** RECORD EXCERPTS follows **

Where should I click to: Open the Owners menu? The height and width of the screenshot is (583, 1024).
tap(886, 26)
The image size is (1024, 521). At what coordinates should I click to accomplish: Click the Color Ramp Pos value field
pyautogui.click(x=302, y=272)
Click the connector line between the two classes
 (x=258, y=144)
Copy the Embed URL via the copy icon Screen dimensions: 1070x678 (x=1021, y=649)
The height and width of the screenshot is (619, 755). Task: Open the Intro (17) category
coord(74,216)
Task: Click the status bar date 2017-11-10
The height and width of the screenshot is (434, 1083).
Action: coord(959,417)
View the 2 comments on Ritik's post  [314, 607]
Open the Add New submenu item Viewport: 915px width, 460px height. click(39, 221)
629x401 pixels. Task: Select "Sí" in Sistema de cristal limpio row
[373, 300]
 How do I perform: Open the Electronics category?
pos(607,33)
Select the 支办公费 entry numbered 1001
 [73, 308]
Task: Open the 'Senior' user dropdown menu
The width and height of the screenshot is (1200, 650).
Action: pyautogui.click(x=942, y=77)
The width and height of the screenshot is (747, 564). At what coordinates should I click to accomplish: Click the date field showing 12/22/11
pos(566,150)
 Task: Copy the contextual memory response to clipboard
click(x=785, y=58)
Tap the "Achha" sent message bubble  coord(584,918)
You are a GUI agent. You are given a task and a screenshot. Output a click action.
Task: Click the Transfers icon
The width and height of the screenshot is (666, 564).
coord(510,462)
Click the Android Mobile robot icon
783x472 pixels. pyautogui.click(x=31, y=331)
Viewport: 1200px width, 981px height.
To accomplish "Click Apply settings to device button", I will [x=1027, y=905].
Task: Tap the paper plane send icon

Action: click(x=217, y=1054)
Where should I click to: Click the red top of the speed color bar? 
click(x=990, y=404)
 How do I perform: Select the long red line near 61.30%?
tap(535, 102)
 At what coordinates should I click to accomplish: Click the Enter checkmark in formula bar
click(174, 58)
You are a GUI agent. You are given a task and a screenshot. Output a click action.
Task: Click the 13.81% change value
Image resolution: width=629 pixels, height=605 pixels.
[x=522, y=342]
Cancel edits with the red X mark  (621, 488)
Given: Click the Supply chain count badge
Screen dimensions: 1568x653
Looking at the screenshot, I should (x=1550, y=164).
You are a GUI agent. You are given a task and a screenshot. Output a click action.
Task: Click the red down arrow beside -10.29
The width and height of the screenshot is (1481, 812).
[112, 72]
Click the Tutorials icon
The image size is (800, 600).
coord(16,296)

** End of RECORD EXCERPTS **

▸ PROBLEM TO WORK ON
Exact copies of the lines from the start of the data up to the line holding "View the 2 comments", both included, are all that is needed.

▸ ANSWER FOR THE TASK
Where should I click to: Open the Owners menu? The height and width of the screenshot is (583, 1024).
tap(886, 26)
The image size is (1024, 521). At what coordinates should I click to accomplish: Click the Color Ramp Pos value field
pyautogui.click(x=302, y=272)
Click the connector line between the two classes
 (x=258, y=144)
Copy the Embed URL via the copy icon Screen dimensions: 1070x678 (x=1021, y=649)
The height and width of the screenshot is (619, 755). Task: Open the Intro (17) category
coord(74,216)
Task: Click the status bar date 2017-11-10
The height and width of the screenshot is (434, 1083).
Action: coord(959,417)
View the 2 comments on Ritik's post  [314, 607]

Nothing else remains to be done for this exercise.